BEGIN LISTED ENTRIES

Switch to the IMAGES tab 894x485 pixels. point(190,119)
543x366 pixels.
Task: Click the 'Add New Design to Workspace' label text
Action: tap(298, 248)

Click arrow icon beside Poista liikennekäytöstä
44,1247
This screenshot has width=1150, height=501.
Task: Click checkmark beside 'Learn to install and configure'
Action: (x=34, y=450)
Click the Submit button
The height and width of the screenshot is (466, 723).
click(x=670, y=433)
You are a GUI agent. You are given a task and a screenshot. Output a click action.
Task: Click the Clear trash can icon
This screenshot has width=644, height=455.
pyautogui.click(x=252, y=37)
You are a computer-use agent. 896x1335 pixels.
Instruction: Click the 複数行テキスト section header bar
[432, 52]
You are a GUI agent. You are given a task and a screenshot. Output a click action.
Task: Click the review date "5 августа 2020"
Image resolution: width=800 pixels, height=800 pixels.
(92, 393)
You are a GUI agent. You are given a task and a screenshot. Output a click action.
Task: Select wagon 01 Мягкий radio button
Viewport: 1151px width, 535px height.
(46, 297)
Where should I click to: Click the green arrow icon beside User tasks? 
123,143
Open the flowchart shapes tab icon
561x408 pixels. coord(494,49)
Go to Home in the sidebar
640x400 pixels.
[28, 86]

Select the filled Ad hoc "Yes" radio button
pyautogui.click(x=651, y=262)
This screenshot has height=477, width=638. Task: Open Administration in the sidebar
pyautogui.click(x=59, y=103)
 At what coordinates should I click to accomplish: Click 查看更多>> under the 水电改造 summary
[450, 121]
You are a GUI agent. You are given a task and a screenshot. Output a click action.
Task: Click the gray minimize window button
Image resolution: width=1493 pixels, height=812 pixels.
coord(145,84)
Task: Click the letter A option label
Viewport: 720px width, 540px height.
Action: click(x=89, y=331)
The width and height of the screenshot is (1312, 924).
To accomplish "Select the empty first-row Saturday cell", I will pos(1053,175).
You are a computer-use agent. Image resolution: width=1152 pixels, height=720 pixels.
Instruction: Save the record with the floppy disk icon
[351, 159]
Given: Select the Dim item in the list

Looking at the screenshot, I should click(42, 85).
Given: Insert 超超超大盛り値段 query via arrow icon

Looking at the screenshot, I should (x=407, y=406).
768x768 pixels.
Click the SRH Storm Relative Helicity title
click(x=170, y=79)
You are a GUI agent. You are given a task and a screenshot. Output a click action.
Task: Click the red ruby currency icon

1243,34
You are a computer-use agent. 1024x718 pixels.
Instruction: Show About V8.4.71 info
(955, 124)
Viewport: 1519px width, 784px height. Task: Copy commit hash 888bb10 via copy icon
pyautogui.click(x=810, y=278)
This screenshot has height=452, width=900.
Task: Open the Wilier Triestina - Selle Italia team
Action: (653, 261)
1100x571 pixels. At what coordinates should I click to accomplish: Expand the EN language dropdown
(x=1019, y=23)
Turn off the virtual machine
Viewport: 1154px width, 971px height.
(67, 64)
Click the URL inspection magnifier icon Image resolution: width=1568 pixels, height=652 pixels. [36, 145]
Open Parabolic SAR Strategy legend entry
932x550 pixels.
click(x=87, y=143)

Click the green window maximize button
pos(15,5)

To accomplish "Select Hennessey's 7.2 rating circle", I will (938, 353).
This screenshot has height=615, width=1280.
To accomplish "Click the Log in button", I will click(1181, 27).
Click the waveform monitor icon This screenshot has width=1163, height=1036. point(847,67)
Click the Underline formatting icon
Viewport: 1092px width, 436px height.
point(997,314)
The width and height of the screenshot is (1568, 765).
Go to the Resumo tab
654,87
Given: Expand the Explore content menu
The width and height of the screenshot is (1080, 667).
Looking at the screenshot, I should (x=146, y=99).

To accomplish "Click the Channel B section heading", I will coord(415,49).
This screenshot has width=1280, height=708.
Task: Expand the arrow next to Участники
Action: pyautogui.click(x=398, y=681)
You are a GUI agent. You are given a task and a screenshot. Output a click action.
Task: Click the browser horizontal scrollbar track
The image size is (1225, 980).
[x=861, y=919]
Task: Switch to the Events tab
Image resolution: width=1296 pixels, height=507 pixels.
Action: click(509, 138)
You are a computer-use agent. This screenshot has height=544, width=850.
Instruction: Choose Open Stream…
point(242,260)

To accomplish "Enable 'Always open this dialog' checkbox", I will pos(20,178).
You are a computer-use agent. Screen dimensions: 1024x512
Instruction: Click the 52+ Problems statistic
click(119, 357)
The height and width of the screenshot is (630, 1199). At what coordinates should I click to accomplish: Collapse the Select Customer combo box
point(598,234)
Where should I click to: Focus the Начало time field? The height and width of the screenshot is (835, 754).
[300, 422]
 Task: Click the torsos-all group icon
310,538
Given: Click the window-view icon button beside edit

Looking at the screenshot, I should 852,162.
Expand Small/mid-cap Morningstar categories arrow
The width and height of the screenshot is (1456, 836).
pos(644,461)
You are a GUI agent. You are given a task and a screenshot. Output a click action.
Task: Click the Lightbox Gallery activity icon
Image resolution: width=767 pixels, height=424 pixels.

END LISTED ENTRIES

(EXERCISE):
From the first line to the last, set down every record exactly as written above.

(RESPONSE TO THE TASK):
Switch to the IMAGES tab 894x485 pixels. point(190,119)
543x366 pixels.
Task: Click the 'Add New Design to Workspace' label text
Action: tap(298, 248)

Click arrow icon beside Poista liikennekäytöstä
44,1247
This screenshot has width=1150, height=501.
Task: Click checkmark beside 'Learn to install and configure'
Action: (x=34, y=450)
Click the Submit button
The height and width of the screenshot is (466, 723).
click(x=670, y=433)
You are a GUI agent. You are given a task and a screenshot. Output a click action.
Task: Click the Clear trash can icon
This screenshot has width=644, height=455.
pyautogui.click(x=252, y=37)
You are a computer-use agent. 896x1335 pixels.
Instruction: Click the 複数行テキスト section header bar
[432, 52]
You are a GUI agent. You are given a task and a screenshot. Output a click action.
Task: Click the review date "5 августа 2020"
Image resolution: width=800 pixels, height=800 pixels.
(92, 393)
You are a GUI agent. You are given a task and a screenshot. Output a click action.
Task: Select wagon 01 Мягкий radio button
Viewport: 1151px width, 535px height.
(46, 297)
Where should I click to: Click the green arrow icon beside User tasks? 
123,143
Open the flowchart shapes tab icon
561x408 pixels. coord(494,49)
Go to Home in the sidebar
640x400 pixels.
[28, 86]

Select the filled Ad hoc "Yes" radio button
pyautogui.click(x=651, y=262)
This screenshot has height=477, width=638. Task: Open Administration in the sidebar
pyautogui.click(x=59, y=103)
 At what coordinates should I click to accomplish: Click 查看更多>> under the 水电改造 summary
[450, 121]
You are a GUI agent. You are given a task and a screenshot. Output a click action.
Task: Click the gray minimize window button
Image resolution: width=1493 pixels, height=812 pixels.
coord(145,84)
Task: Click the letter A option label
Viewport: 720px width, 540px height.
Action: click(x=89, y=331)
The width and height of the screenshot is (1312, 924).
To accomplish "Select the empty first-row Saturday cell", I will pos(1053,175).
You are a computer-use agent. Image resolution: width=1152 pixels, height=720 pixels.
Instruction: Save the record with the floppy disk icon
[351, 159]
Given: Select the Dim item in the list

Looking at the screenshot, I should click(42, 85).
Given: Insert 超超超大盛り値段 query via arrow icon

Looking at the screenshot, I should (x=407, y=406).
768x768 pixels.
Click the SRH Storm Relative Helicity title
click(x=170, y=79)
You are a GUI agent. You are given a task and a screenshot. Output a click action.
Task: Click the red ruby currency icon

1243,34
You are a computer-use agent. 1024x718 pixels.
Instruction: Show About V8.4.71 info
(955, 124)
Viewport: 1519px width, 784px height. Task: Copy commit hash 888bb10 via copy icon
pyautogui.click(x=810, y=278)
This screenshot has height=452, width=900.
Task: Open the Wilier Triestina - Selle Italia team
Action: (653, 261)
1100x571 pixels. At what coordinates should I click to accomplish: Expand the EN language dropdown
(x=1019, y=23)
Turn off the virtual machine
Viewport: 1154px width, 971px height.
(67, 64)
Click the URL inspection magnifier icon Image resolution: width=1568 pixels, height=652 pixels. [36, 145]
Open Parabolic SAR Strategy legend entry
932x550 pixels.
click(x=87, y=143)

Click the green window maximize button
pos(15,5)

To accomplish "Select Hennessey's 7.2 rating circle", I will (938, 353).
This screenshot has height=615, width=1280.
To accomplish "Click the Log in button", I will click(1181, 27).
Click the waveform monitor icon This screenshot has width=1163, height=1036. point(847,67)
Click the Underline formatting icon
Viewport: 1092px width, 436px height.
point(997,314)
The width and height of the screenshot is (1568, 765).
Go to the Resumo tab
654,87
Given: Expand the Explore content menu
The width and height of the screenshot is (1080, 667).
Looking at the screenshot, I should (x=146, y=99).

To accomplish "Click the Channel B section heading", I will coord(415,49).
This screenshot has width=1280, height=708.
Task: Expand the arrow next to Участники
Action: pyautogui.click(x=398, y=681)
You are a GUI agent. You are given a task and a screenshot. Output a click action.
Task: Click the browser horizontal scrollbar track
The image size is (1225, 980).
[x=861, y=919]
Task: Switch to the Events tab
Image resolution: width=1296 pixels, height=507 pixels.
Action: click(509, 138)
You are a computer-use agent. This screenshot has height=544, width=850.
Instruction: Choose Open Stream…
point(242,260)

To accomplish "Enable 'Always open this dialog' checkbox", I will pos(20,178).
You are a computer-use agent. Screen dimensions: 1024x512
Instruction: Click the 52+ Problems statistic
click(119, 357)
The height and width of the screenshot is (630, 1199). At what coordinates should I click to accomplish: Collapse the Select Customer combo box
point(598,234)
Where should I click to: Focus the Начало time field? The height and width of the screenshot is (835, 754).
[300, 422]
 Task: Click the torsos-all group icon
310,538
Given: Click the window-view icon button beside edit

Looking at the screenshot, I should 852,162.
Expand Small/mid-cap Morningstar categories arrow
The width and height of the screenshot is (1456, 836).
pos(644,461)
You are a GUI agent. You are given a task and a screenshot. Output a click action.
Task: Click the Lightbox Gallery activity icon
Image resolution: width=767 pixels, height=424 pixels.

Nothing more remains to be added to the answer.